> **Extrait du texte**:
┏━━

Pas un son n’anime la plaine aride. Le soleil, assez pesant pour un mois de février, redonne de la chaleur à la flore ayant subit le gel des derniers jours. Le vent de la nuit précédente, stimulé la planéité du lieu, ne souffle plus. Buissons et arbustes sont comme figés dans le temps. La neige de la montagne au loin contraste avec le jaune de la terre desséchée. Au milieu de ce sol craquelé, une piste fuyant à l’horizon, accentue l’effet de perspective. Plusieurs camions y passent. Terre et cailloux sont tassés par le poids des chargements. Derrière eux, un break Opel. Des roues aux portières, la carrosserie rouge bordeaux est recouverte de poussière. Par ses lunettes tordues à une branche et ses deux mains crispées sur le volant, le général Pétain scrute avec attention la route tout en surveillant trois passeport français et un appareil photo placés sur le siège avant droit. L’après midi est déjà bien entamée. L’habitacle s’est transformée en four solaire et les suspensions subissent les aspérités périodiques du terrain. Surement les tracteurs… Le nuage de poussière généré par le passage de la voiture recouvre petit à petit le peu de vitre arrière propre restant. Trois cyclistes le suivent. L’absence de suspension sur leurs montures les secoue comme jamais. Il faut alors choisir entre s’asseoir et se fatiguer le dos ou rester debout et se fatiguer les jambes. Au bout de quelques kilomètres, ils arrivent au centre de contrôle du village, faisant également office de commissariat, de mairie et d’école primaire. Tout en posant des questions en azéri aux trois touristes qui ne peuvent répondre que par des gestes d’incompréhension, l’inspecteur Gordon fait des photocopies des documents officiels à l’aide de son scanner presbyte. Un élément lui fait mordiller sa moustache. Les trois cyclistes lui indiquent qu’ils sont Français alors qu’une des pages s’assimile à un document perse. « MAIS C’EST UN VISA POUR L’IRAN, BORDEL DE MERDE ! » Mais il reste sur ses gardes… Jabba de Star wars, qu’on assimile au chef, récupère les quinze pages de semblant de photocopies et en fait trois tas bien distinct. Les joues pendantes et les yeux vissés sur son écran, il récupère les photos de l’appareil.


Vous n’y comprenez rien ? Ne vous inquiétez pas. Eux non plus, nous encore moins. Retournons un peu en arrière.

┗━━

> **Données fournies**:
┏━━

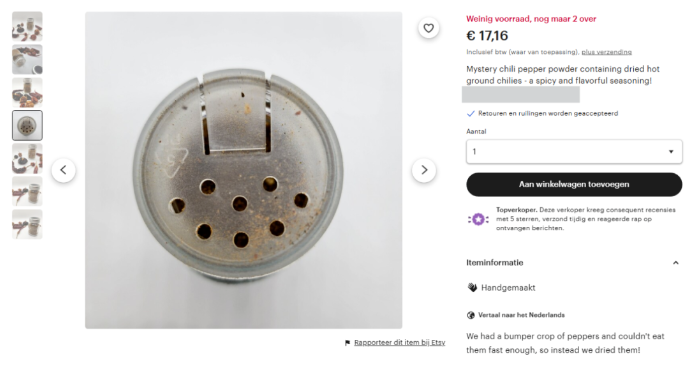Screen dimensions: 694x367
Task: Select the first product thumbnail
Action: pos(27,27)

┗━━

> **Consigne**:
Dans l'extrait, de quelle couleur est la carrosserie du break Opel ?

> **Réponse**:
Rouge bordeaux.